Exercise data:
※ ※ ※

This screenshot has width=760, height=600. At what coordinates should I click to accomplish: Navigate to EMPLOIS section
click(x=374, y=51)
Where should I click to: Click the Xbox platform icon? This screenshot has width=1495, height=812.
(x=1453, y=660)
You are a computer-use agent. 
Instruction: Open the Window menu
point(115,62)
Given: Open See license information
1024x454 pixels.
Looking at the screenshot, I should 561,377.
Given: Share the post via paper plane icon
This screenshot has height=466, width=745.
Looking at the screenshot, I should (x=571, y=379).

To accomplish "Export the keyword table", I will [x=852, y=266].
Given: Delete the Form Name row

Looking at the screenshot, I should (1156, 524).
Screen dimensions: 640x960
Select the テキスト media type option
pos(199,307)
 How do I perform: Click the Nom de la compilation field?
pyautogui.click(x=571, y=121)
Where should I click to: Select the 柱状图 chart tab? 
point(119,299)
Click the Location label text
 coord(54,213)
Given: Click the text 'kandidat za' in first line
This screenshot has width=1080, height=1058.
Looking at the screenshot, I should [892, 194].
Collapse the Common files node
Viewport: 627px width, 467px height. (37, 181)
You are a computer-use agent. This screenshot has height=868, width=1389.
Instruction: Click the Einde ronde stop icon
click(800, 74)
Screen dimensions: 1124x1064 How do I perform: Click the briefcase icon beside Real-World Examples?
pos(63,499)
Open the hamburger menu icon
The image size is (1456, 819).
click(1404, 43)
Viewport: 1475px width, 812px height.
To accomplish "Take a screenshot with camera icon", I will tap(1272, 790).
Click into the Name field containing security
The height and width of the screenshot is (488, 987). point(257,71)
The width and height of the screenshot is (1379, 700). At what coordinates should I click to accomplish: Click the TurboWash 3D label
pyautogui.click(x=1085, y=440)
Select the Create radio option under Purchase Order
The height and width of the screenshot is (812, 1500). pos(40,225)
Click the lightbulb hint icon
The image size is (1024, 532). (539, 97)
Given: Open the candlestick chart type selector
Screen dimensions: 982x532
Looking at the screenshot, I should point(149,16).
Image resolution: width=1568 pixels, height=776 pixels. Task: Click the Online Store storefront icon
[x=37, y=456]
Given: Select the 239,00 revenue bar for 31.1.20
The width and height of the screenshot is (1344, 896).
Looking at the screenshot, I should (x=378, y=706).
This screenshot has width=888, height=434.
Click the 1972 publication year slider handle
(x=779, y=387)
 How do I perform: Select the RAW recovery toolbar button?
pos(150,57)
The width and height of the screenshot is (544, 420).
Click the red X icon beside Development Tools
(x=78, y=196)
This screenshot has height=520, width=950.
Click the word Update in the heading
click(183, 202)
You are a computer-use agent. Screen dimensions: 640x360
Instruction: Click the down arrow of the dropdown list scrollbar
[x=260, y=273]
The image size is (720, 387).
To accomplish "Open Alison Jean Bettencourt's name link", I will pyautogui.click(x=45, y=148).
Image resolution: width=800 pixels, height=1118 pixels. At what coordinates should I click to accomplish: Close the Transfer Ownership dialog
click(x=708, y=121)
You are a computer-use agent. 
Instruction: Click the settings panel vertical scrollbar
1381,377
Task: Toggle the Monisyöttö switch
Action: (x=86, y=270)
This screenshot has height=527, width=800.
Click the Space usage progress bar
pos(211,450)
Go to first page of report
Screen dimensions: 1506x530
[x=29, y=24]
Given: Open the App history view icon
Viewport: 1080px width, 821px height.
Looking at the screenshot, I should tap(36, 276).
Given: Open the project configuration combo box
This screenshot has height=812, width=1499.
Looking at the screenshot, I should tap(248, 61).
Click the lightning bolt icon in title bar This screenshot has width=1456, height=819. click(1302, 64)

※ ※ ※

Task description:
Copy the data above again, beginning at the line that contains "You are a computer-use agent. Screen" and ending after the line that contains "[x=260, y=273]".

Answer for this exercise:
You are a computer-use agent. Screen dimensions: 640x360
Instruction: Click the down arrow of the dropdown list scrollbar
[x=260, y=273]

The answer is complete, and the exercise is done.